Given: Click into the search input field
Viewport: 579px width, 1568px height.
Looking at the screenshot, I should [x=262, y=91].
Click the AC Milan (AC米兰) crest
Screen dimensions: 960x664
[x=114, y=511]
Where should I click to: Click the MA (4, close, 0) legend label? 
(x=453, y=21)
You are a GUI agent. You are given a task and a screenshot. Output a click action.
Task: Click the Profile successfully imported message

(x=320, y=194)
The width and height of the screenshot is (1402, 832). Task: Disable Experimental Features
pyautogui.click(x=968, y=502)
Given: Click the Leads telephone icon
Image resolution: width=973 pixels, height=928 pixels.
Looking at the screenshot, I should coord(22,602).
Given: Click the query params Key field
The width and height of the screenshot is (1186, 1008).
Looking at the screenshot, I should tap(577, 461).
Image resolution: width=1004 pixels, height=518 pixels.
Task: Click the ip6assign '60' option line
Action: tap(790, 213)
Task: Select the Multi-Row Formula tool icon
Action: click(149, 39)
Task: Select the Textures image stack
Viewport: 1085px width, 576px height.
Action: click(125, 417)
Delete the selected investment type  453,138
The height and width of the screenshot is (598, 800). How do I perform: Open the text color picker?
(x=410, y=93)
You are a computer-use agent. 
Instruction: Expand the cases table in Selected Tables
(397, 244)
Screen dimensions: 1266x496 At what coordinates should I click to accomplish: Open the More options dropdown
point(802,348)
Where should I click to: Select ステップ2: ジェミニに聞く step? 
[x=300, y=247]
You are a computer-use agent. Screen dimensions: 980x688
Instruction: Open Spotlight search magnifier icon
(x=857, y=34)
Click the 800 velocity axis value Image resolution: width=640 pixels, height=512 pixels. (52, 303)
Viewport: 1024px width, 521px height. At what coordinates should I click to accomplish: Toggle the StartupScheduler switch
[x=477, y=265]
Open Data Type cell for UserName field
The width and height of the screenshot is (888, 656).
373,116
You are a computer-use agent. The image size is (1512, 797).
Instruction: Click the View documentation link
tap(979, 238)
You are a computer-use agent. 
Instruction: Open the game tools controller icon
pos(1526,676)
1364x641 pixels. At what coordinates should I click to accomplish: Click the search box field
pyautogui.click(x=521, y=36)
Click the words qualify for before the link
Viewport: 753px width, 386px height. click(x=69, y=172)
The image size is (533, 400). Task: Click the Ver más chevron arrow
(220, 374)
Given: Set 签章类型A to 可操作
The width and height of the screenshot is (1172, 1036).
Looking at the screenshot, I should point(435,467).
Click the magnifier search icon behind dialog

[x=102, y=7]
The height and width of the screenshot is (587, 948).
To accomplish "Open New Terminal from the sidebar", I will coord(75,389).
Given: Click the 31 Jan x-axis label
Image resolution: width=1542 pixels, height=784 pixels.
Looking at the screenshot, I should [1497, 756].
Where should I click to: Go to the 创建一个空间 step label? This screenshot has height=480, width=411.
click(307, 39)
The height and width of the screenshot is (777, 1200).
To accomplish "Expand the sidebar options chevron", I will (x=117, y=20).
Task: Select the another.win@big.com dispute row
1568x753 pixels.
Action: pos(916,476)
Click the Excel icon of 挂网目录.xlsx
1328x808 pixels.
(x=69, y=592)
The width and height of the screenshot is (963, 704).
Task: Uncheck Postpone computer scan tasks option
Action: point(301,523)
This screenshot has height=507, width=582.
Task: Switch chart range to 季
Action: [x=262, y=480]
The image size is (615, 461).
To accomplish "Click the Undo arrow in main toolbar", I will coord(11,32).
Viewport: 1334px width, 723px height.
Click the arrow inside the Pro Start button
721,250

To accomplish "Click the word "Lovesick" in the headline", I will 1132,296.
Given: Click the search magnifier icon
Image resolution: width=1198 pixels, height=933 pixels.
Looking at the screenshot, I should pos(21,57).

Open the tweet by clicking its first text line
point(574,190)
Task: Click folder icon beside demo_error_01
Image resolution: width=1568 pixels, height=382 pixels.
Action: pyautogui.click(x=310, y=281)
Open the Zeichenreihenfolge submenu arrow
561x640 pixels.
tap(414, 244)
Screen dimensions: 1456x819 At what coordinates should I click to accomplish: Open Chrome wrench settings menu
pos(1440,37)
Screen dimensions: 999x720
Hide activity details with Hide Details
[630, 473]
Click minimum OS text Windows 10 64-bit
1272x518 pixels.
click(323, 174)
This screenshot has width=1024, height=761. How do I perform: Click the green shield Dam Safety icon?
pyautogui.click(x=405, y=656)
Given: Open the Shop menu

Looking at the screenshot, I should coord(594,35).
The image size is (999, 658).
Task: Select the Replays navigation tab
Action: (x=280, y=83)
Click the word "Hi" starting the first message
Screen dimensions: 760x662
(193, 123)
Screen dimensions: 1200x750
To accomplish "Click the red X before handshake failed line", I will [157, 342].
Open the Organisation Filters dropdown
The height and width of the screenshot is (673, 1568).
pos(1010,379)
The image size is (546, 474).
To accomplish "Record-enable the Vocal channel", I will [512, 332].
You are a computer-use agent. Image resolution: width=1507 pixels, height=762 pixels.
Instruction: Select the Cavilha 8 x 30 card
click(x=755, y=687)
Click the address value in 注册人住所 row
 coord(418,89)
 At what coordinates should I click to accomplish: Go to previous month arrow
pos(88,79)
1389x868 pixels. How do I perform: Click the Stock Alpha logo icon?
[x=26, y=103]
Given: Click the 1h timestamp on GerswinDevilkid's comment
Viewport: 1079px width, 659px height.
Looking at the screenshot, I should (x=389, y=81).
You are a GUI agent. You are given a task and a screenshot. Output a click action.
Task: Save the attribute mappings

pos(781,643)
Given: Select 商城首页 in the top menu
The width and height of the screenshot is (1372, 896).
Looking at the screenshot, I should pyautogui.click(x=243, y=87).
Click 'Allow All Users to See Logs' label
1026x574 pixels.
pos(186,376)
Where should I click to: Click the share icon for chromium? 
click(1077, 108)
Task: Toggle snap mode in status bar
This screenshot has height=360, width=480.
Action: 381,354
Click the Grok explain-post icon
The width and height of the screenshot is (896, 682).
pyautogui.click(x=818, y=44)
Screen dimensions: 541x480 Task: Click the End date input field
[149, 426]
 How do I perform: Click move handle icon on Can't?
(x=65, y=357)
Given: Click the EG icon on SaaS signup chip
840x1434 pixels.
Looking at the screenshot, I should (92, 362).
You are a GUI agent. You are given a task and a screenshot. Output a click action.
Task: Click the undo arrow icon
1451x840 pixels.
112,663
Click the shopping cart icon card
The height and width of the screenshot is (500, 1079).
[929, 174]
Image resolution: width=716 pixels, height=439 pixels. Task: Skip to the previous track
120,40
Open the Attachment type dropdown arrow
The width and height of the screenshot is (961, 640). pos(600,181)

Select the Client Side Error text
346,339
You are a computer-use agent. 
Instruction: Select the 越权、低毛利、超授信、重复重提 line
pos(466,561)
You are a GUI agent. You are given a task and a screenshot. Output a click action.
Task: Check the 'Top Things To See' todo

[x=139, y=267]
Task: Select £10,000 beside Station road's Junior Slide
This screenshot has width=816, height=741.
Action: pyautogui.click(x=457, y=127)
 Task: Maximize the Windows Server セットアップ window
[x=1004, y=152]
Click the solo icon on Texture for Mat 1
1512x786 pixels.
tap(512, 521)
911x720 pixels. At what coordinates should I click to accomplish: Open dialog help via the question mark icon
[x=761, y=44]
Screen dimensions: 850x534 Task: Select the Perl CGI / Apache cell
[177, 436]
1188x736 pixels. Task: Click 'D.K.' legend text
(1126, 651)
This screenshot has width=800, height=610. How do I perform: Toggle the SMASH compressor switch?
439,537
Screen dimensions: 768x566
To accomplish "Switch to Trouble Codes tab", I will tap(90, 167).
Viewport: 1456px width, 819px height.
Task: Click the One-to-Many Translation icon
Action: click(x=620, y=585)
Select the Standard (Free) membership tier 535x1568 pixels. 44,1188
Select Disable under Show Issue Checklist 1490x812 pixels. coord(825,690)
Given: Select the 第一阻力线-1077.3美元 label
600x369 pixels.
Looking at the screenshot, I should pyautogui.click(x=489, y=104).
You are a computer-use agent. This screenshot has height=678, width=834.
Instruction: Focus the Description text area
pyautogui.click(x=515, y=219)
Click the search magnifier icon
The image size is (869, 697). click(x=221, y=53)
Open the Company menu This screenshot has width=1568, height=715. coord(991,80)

________

What the task asks: From the records above, copy each line in which the string "axis" occurs.

Result of the exercise:
Click the 800 velocity axis value Image resolution: width=640 pixels, height=512 pixels. (52, 303)
Given: Click the 31 Jan x-axis label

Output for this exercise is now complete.